● **What you need to do**:
In the data below, find the line containing "The image size is (702, 412).", then set down that line and every later line up to and including the line containing "Task: Select the Today date label", exactly.

● **Dataset**:

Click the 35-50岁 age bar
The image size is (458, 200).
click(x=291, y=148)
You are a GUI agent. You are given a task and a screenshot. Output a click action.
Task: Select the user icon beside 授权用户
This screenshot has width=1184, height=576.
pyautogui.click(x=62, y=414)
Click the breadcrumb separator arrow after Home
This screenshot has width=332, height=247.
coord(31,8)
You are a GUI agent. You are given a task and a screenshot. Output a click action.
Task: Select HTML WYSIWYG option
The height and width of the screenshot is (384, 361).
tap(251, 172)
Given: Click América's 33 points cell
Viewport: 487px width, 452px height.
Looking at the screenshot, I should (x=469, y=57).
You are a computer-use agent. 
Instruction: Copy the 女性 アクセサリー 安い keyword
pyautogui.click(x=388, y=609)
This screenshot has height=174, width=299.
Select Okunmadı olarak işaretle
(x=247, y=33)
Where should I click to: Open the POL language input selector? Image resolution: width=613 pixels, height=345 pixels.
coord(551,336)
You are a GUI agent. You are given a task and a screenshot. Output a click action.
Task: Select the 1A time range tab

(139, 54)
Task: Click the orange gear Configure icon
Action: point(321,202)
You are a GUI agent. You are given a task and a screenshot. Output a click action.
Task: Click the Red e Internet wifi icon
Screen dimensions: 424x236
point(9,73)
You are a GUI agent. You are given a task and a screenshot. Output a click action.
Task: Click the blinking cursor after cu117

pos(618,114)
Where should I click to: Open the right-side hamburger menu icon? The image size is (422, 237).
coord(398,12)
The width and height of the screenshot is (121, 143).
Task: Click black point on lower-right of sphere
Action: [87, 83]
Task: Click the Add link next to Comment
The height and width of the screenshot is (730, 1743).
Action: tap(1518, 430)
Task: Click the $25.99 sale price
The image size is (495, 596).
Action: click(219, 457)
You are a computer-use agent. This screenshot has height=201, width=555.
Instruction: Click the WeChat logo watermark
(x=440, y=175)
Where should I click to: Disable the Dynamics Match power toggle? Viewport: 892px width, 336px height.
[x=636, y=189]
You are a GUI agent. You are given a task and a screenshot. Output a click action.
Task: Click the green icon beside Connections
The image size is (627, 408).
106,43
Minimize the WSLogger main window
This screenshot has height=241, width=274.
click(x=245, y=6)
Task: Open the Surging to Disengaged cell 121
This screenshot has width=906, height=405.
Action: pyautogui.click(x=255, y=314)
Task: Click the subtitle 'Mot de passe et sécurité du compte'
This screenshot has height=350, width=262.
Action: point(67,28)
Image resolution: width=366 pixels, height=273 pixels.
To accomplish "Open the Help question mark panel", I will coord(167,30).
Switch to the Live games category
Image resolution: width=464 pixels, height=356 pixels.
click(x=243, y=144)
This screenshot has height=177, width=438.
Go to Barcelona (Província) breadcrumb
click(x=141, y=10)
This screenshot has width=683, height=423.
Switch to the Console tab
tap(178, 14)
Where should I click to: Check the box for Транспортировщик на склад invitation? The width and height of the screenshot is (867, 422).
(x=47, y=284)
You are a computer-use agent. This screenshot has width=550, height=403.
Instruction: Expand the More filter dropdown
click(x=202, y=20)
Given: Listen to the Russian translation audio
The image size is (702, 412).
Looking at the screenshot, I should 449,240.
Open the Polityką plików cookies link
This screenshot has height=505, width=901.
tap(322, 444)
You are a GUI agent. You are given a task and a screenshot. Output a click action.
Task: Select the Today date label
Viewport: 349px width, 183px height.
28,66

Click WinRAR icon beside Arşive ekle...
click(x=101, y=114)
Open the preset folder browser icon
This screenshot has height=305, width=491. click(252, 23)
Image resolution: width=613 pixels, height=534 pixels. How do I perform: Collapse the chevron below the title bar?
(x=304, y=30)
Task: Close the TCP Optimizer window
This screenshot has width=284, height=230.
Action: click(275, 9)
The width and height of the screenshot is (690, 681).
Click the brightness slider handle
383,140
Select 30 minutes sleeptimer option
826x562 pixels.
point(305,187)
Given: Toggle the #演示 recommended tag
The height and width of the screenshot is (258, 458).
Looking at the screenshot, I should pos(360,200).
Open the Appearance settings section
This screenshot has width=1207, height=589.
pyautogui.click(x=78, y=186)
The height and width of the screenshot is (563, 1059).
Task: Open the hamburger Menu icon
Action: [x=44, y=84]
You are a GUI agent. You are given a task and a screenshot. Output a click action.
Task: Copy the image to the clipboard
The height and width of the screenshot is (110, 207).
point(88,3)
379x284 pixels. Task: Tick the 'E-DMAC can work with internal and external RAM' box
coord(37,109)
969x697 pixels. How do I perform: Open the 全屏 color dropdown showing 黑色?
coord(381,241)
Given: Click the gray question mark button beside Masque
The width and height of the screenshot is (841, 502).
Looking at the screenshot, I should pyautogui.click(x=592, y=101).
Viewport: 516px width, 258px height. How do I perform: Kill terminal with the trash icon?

● **Result of the exercise**:
The image size is (702, 412).
Looking at the screenshot, I should 449,240.
Open the Polityką plików cookies link
This screenshot has height=505, width=901.
tap(322, 444)
You are a GUI agent. You are given a task and a screenshot. Output a click action.
Task: Select the Today date label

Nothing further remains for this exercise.